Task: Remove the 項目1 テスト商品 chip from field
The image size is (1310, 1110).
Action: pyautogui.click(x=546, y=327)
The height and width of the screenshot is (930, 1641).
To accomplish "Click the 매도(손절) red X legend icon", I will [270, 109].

________________________________________

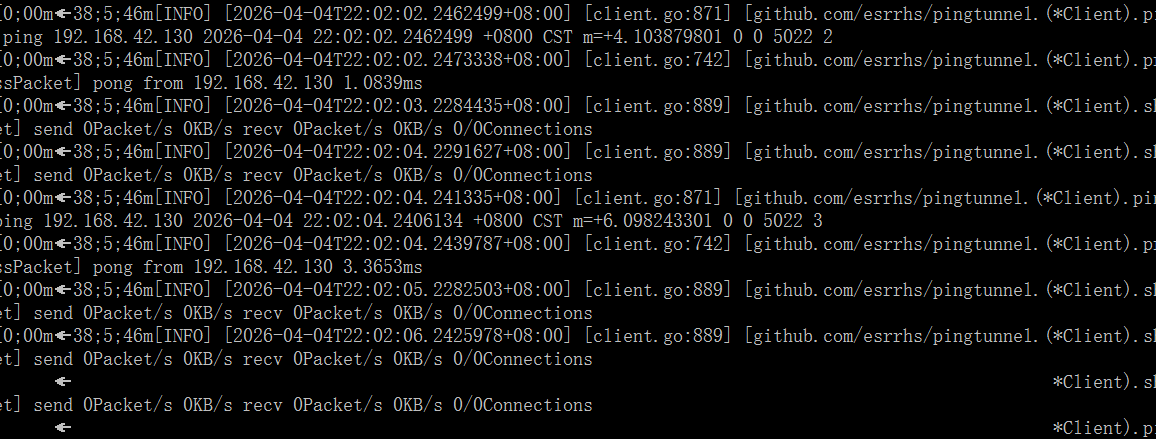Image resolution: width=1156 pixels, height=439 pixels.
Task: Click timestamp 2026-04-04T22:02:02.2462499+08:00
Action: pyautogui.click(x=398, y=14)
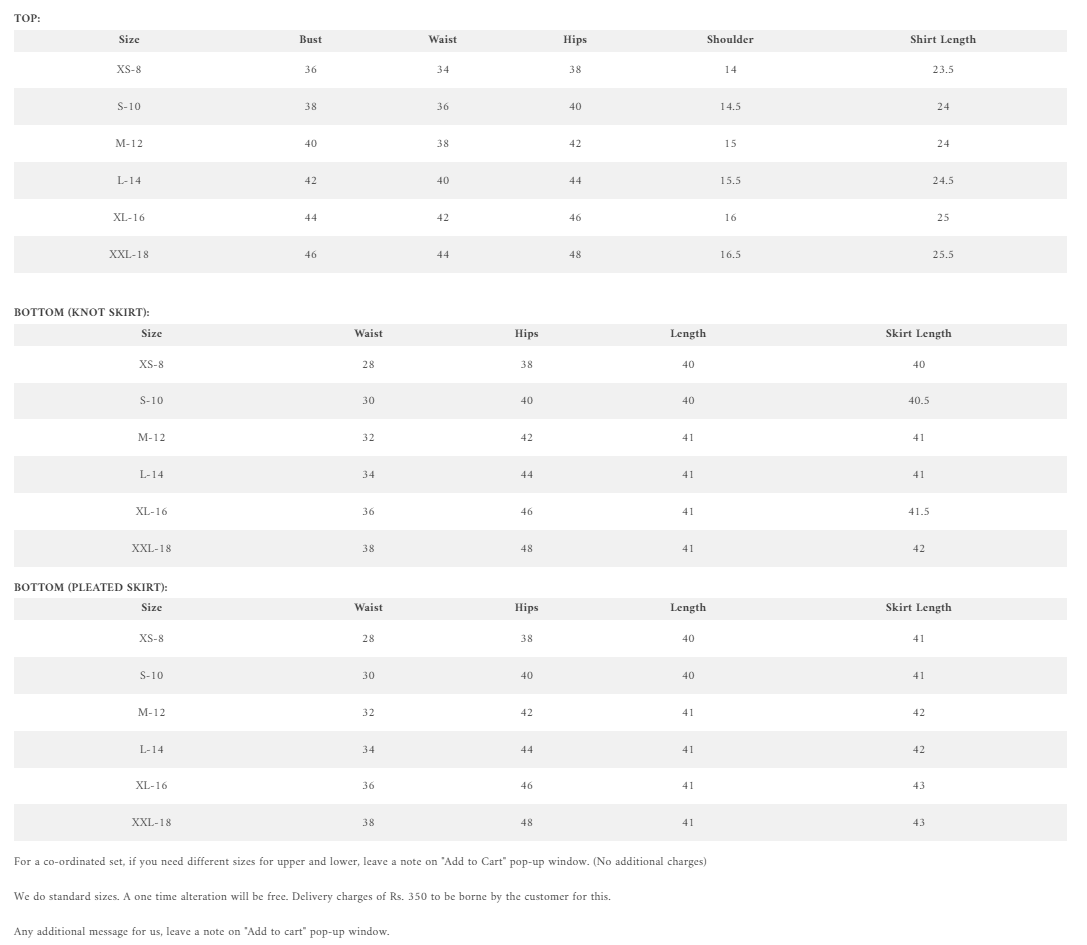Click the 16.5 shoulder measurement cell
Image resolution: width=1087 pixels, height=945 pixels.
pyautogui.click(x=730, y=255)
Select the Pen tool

________________________________________

Rewrite the lines from the one containing "Task: Remove the 項目1 テスト商品 chip from field" through the one containing "will [270, 109].", inclusive, with "chip" changed to "tag" and nothing else altered.

Task: Remove the 項目1 テスト商品 tag from field
The image size is (1310, 1110).
Action: pyautogui.click(x=546, y=327)
The height and width of the screenshot is (930, 1641).
To accomplish "Click the 매도(손절) red X legend icon", I will [270, 109].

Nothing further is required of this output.